EXERCISE REQUIREMENTS: Convert every line of the records below into a JSON list of strings, one string per line, leaving out blank lines. Leave the pictures out of your answer.

═══ INPUT ═══

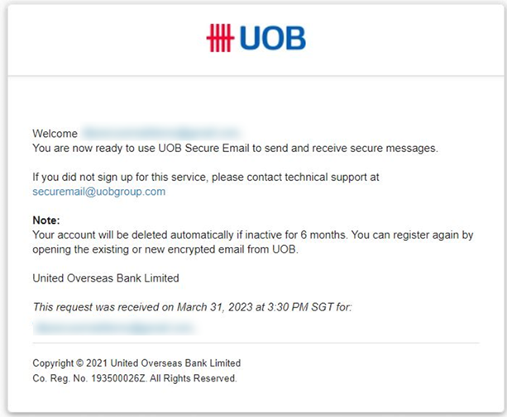Click the register again by opening email line
Viewport: 507px width, 417px height.
(x=165, y=249)
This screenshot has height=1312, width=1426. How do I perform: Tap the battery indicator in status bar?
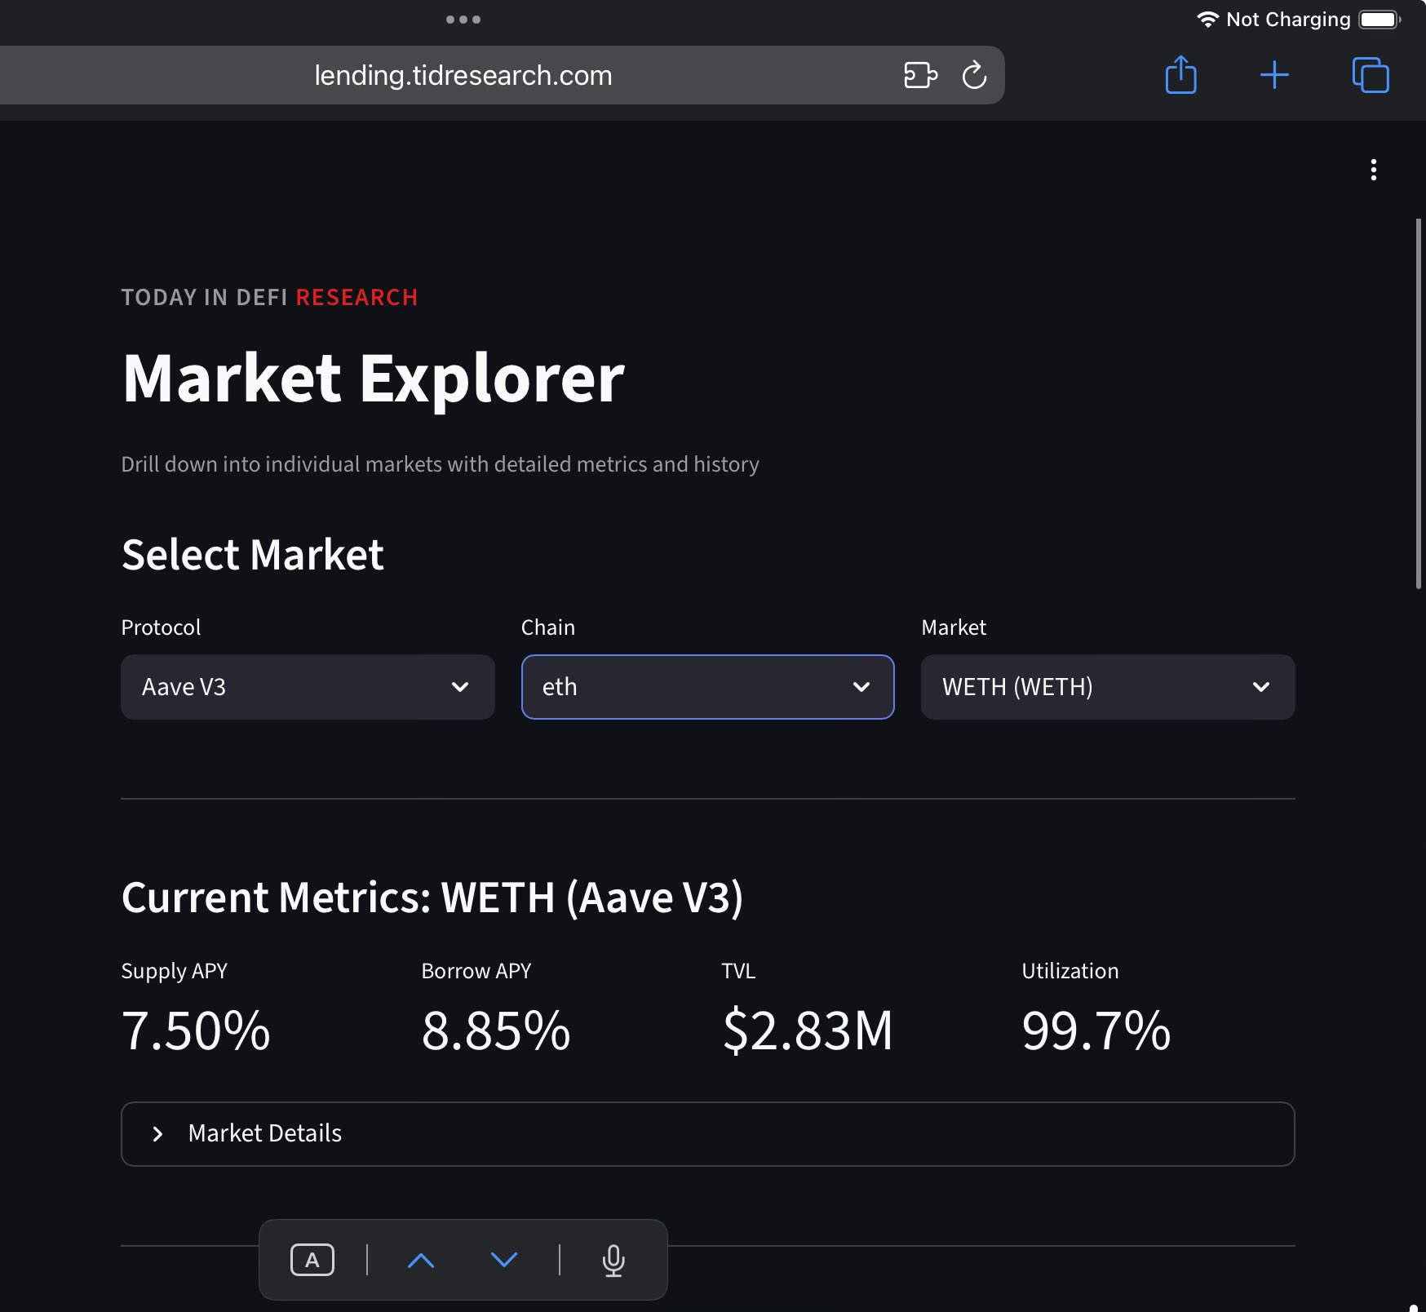[1379, 20]
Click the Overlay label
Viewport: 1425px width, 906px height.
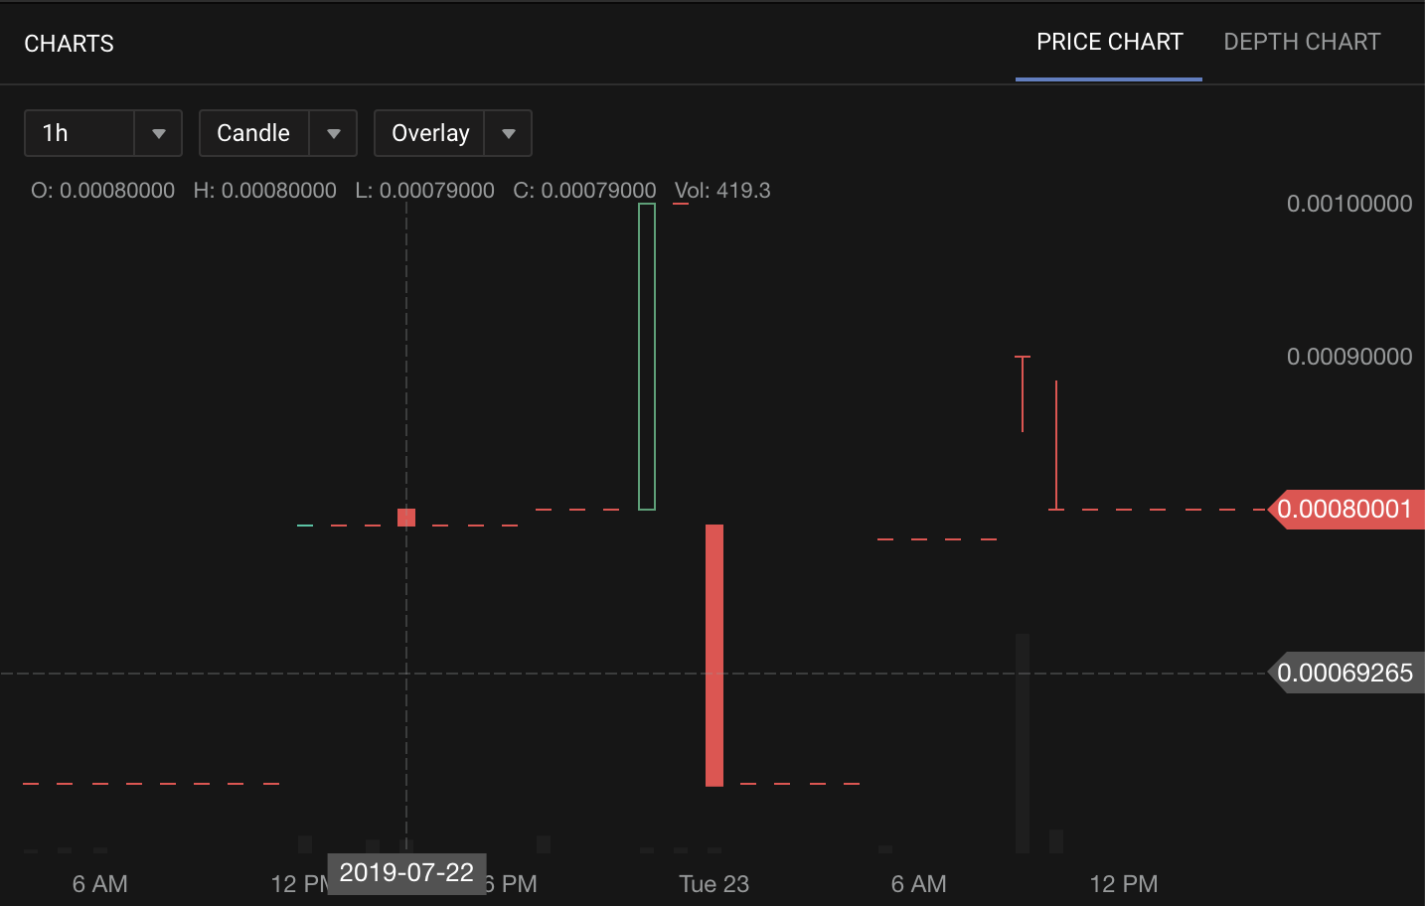[x=430, y=133]
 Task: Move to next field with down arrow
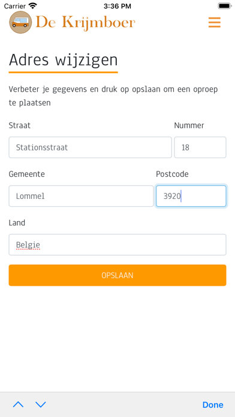tap(41, 404)
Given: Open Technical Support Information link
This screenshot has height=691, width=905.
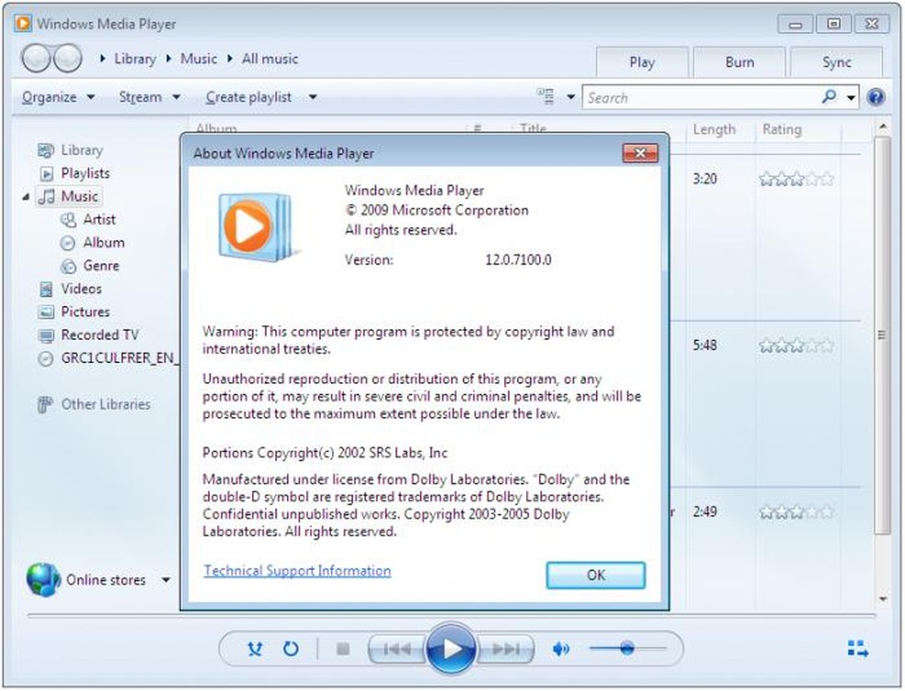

═══

EXERCISE RESULT:
[
  "Click the register again by opening email line",
  "Viewport: 507px width, 417px height.",
  "(x=165, y=249)",
  "This screenshot has height=1312, width=1426. How do I perform: Tap the battery indicator in status bar?",
  "[1379, 20]",
  "Click the Overlay label",
  "Viewport: 1425px width, 906px height.",
  "[x=430, y=133]",
  " Task: Move to next field with down arrow",
  "tap(41, 404)",
  "Given: Open Technical Support Information link",
  "This screenshot has height=691, width=905."
]